Engluer le spectateur
Journée passée dans le flou, les chauds et les froids, toujours un mouchoir à la main. Mouchoirs en tissu parce que moins agressifs et… comment dire… de plus grande contenance. Mais parlons d’autre chose.
J’ai vu 38 témoins, de Lucas Belvaux. La lenteur psychologique n’est pas un problème ; c’est en fait le moyen choisi pour engluer le spectateur dans le silence et la honte d’un quartier tétanisé. De témoins, il n’y en a véritablement qu’un, joué par Yvan Attal ; les trente-sept autres restent dans le déni ou le regret. Et l’inexactitude possible des faits originels, importante en soi, est rendue caduque par la vérité filmique.
Contrairement à Jacques Mandelbaum, dont l’article dans Le Monde est excellent, je n’ai pas pensé une seconde qu’Yvan Attal pouvait être le meurtrier…
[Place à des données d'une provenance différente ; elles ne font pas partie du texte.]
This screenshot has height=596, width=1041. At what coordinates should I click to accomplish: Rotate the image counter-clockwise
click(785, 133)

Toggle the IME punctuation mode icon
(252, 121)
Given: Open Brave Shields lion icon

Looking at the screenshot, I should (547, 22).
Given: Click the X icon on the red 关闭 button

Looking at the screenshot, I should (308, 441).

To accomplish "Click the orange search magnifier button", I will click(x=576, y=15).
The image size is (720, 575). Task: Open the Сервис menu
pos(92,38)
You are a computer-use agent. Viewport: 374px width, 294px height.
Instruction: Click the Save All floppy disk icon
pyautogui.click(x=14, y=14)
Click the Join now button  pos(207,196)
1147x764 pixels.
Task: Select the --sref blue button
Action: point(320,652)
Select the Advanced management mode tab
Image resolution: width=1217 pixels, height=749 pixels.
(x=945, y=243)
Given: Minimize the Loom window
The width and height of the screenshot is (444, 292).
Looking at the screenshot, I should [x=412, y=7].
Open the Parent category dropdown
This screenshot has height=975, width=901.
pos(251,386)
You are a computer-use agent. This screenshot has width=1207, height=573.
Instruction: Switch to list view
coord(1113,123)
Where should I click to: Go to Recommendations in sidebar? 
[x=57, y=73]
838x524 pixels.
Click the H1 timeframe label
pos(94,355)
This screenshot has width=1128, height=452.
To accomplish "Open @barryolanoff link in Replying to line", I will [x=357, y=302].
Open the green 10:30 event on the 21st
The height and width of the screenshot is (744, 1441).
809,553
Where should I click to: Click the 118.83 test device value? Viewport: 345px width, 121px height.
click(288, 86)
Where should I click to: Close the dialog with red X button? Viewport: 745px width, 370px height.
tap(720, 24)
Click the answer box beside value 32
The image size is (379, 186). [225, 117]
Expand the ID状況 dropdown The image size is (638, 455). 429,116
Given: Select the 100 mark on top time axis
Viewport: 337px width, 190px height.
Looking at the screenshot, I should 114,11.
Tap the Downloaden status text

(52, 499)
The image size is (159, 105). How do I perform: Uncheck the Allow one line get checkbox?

La peur d’intervenir et d’être à son tour attaqué est d’ailleurs dans l’humanité depuis sa préhistoire, au même titre que le courage et la témérité. La montée du nazisme en a donné une version technicisée à grande échelle dont l’explication n’est toujours pas achevée…
« C’est incroyable à quel point, concernant la politique du IIIe Reich, et spécialement dans ce qu’elle a de plus terrifiant, on retrouve toujours Heydrich au centre de tout.
Le 21 septembre 1939, il transmet aux services concernés une circulaire signée de sa main, relative au « problème juif dans les territoires occupés ». Cette circulaire décide du regroupement des Juifs dans des ghettos, et ordonne la création de conseils juifs, les Judenrat de sinistre mémoire, directement soumis à l’autorité du RSHA. Le Judenräte, sans aucun doute, s’inspire des idées d’Eichmann telles qu’Heydrich les a vu appliquées en Autriche : la clé consiste à faire collaborer les victimes à leur propre destin. Spoliation hier, destruction demain. » (Laurent Binet, HHhH, p. 153.)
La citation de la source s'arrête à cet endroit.